The first fantasy book Dan ever read was Enid Blyton’s The Enchanted Wood. He knew even then that fantasy was where he belonged and has since never looked back, or indeed grown up. Currently a freelance copywriter at StoryInk Creative—having previously been an editor, proofreader and occasional archaeologist—Dan still somehow finds time to write articles, screenplays and short stories, as well as one behemoth of a fantasy-steampunk novel that sets the ‘war on terror’ in the mythical land of Atlantis. He now lives on the edge of the beautiful Peak District, England, with his wife, two sons and dog named Indy, and is eagerly awaiting news on his first feature film script which is early in development. He has a writing blog at: www.tenohseven.com and you can also follow him on Twitter (@dan_hanks), where you should immediately send him a message to tell him he should be writing.

6 thoughts on “Why Fantasy?”
  1. Great article, Dan! Firstly, welcome to the staff – really enjoyed this look into why you’ve chosen fantasy.

    Actually, something you said about writers exploring their fears… I remember reading Peter V. Brett’s novel ‘The Painted Man’ and seeing quite a few parallels with events at the time it was written. People being trapped inside their home for fear of going outside where ‘demons’ lurked. It reminded me a lot of September 11th and actually, Peter and I did discuss this over e-mail and this was his reply:

    “I really enjoyed your letter. I think you hit the nail right on the head about the inspiration behind the story. It really was about September 11 in its soul, and this is something I’ve discussed in interviews before. I was writing the book before the event, and it had all the cool demons, wards, etc, but the personality of the book grew very much out of what Americans were feeling in the early days of the War on Terror. “

  2. Great article Dan. I love writing and reading fantasy because it takes me out of this world and into one I would rather be in (and I love dragons). Ok, that doesn’t sound too intelligent but it’s all I’ve got.

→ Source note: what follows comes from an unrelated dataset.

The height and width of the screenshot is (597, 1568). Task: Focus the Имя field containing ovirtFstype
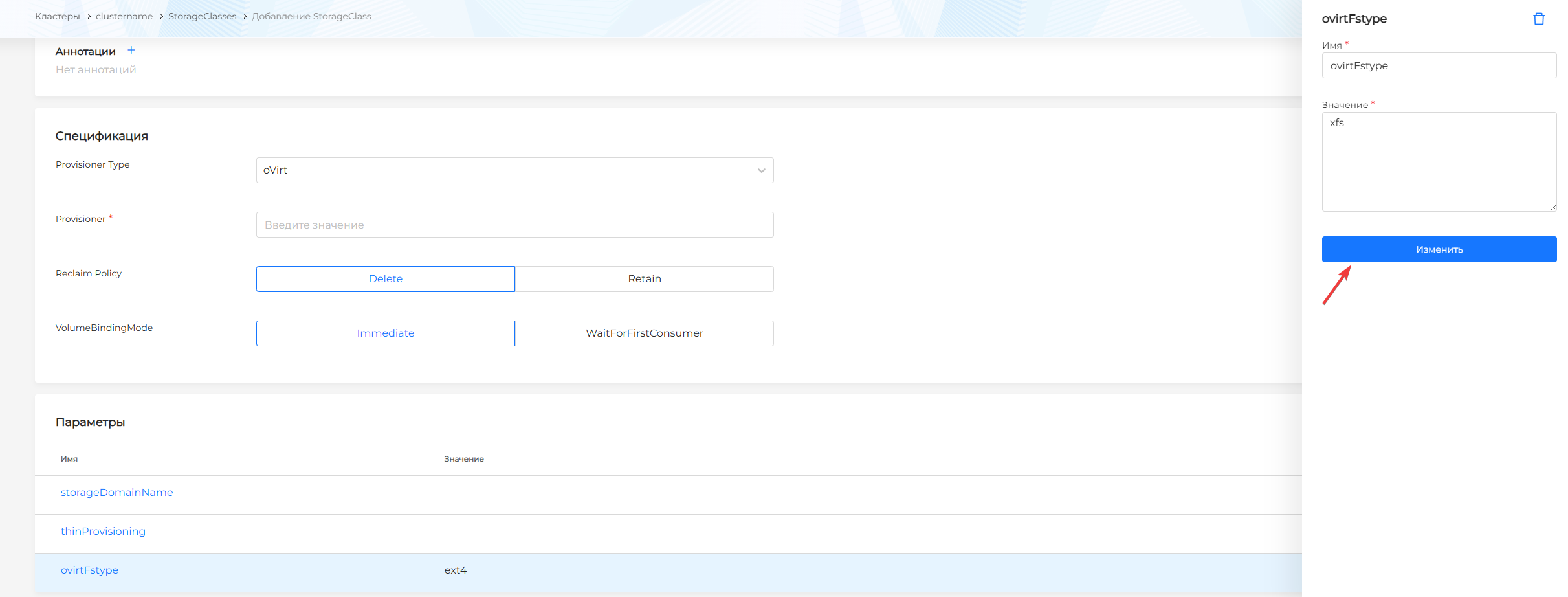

  3. Great article! There are two reasons I can give for “Why Fantasy?” One is that I can create a story I want to read but can’t find anywhere and the other is so that I can get up on my soapbox and write about what I think or explore issues from the safety of a fantasy screen. That’s it for me. You hit on it halfway through your article.

  4. Hey guys, thanks for the positive comments! Glad you liked the piece.

    Marc, will have to check out PV Brett’s novel, sounds like something that will resonate with what I’m doing. In fact, I would imagine that there are countless books out there that have been irrevocably shaped through such events – more, perhaps, than many authors give credit for?

  5. Great article. Lin Carter pointed out, back in the 70s, that the answer to the charge that fantasy is “escapism” is that all fiction, without exception, is escapism, along with all journalism and works of non-fiction. Anything that takes us away from ourselves and our situation is escapism. Fantasy’s just the genre that’s honest about it.

    Fantasy can certainly be used to express the issues of our own world, from an oblique angle that can often shed more light on the underlying issues than any full-face portrayal.